True story: A former student bought a nice Stinson. Later I ask how he was doing with his airplane. He said he totaled it in New Mexico during a cross country at night. He lost a mag and the airplane would not maintain altitude on one mag. To make matters worst, the new pilot added flaps for "more lift". He could not see a thing and slowly descended into the high country trees and sage. Luckily, he didn't get a scratch.

Was that Stinson's timing on the low/late side? Could be. The point is Franklins lose considerable power running single mag. Minimizing this by keeping the timing on the high side is a good thing.

Dave, good luck with your mags.

r
 
I have always had a L mag drop of at least 150 rpm maybe closer to 175 rpm.

3 mechanics including Dan T have checked it 6 ways from sunday.

:?:

Leads, plugs, and timing. Nobody finds anything wrong.

Other mag is 50 rpm drop.

Mags were re-maned by Bendix 200 hours ago.

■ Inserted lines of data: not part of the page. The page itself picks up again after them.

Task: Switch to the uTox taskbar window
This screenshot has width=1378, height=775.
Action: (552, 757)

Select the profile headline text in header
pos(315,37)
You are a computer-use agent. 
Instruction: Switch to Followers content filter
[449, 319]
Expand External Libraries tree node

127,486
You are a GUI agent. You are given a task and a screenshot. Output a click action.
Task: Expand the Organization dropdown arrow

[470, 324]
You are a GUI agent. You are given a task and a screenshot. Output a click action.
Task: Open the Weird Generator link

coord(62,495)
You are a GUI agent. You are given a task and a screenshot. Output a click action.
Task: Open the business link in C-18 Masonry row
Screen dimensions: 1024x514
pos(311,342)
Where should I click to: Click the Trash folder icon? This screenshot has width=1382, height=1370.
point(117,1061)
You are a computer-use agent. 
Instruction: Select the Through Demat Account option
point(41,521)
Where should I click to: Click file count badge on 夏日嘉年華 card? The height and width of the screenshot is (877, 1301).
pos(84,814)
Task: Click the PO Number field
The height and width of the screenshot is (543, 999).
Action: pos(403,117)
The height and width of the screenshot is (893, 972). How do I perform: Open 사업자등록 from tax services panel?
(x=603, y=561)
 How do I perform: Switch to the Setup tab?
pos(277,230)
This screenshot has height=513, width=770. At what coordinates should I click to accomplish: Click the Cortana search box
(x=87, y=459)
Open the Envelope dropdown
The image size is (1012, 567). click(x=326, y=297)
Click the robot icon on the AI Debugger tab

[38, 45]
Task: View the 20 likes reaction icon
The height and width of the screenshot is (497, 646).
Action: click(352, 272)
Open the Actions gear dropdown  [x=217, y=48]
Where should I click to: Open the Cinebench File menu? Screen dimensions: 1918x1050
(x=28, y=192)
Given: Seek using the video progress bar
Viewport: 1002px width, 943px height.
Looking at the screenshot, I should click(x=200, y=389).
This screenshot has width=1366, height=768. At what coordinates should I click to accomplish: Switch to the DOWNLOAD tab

All I can think is the point gap or e-gap aint quite right.

Bugs me, but it is with-in specs ( barely).

Oh well.
 
Well this was a first. I installed a Slick mag kit on a TriPacer replacing the original Bendix mags circa 1960. After topping with new Titan nickel we fired up to check for oil leaks and mag drop. No oil leaks but the left (impulse) mag had a 300 rpm drop! I fussed with this for hours and then called Slick tech support. We found that the mag was the wrong rotation but had the proper data plate installed. The guy I talked with was pretty sharp. I could get the thing down to 150 drop by retarding the timing but I knew something was not right. The secret was no matter where you moved the left mag the timing light did not move from the original setting. Another return to Aircraft Spruce, thankfully they are very easy to deal with. Lynn the crate :shock: Yes his name was Joe!
 
I've talked with the guy from Slick before, after I bent the timing pin. You're not kidding he's sharp. I think he was there when slick was new and now just handles warranty and diagnosing.
He sent me a current manual, with a new pin and rotor cap for FREE! He was just happy that I was an IA that actually confessed to screwing up. Apparently most people that do that return the mag for warranty repair and claim they didn't do anything.
 
I think you're talking about Joe Logie. He is at Champion Aerospace now (who now owns/supports Slicks.) I talked to him a couple of months ago regarding a plane we have at school. He was great! Got back to me right away, and even called back when my cell phone dropped the call.
I must say, I look inside a Slick, and then look inside a Bendix or even Eismann, and think the Slicks look puny, but they work! I'm not complaining! Have been keeping my old Eismanns as a back up, but think I'll just rebuild them and sell them...when the spirit finally moves me.
 
I got a good accurate job on the timing finally. It was set about 30 degrees and I was able to move it to 32.5 degrees. I haven't flown it yet, but could I expect any power difference with this change in timing?
 
dtreid said:
I got a good accurate job on the timing finally. It was set about 30 degrees and I was able to move it to 32.5 degrees. I haven't flown it yet, but could I expect any power difference with this change in timing?

I would expect a little increase in static RPM. To interpret this, an increase of 25 RPM near 2500 RPM is a 1% increase. For some reason static RPM might vary a little from day to day, but with that in mind, a 1% increase in rpm will mean a 2% increase in torque and a 3% increase in power. So, that would be about 4 1/2 HP with a Franklin.

You are just about spec now on the timing for a 165, so let us know how it goes.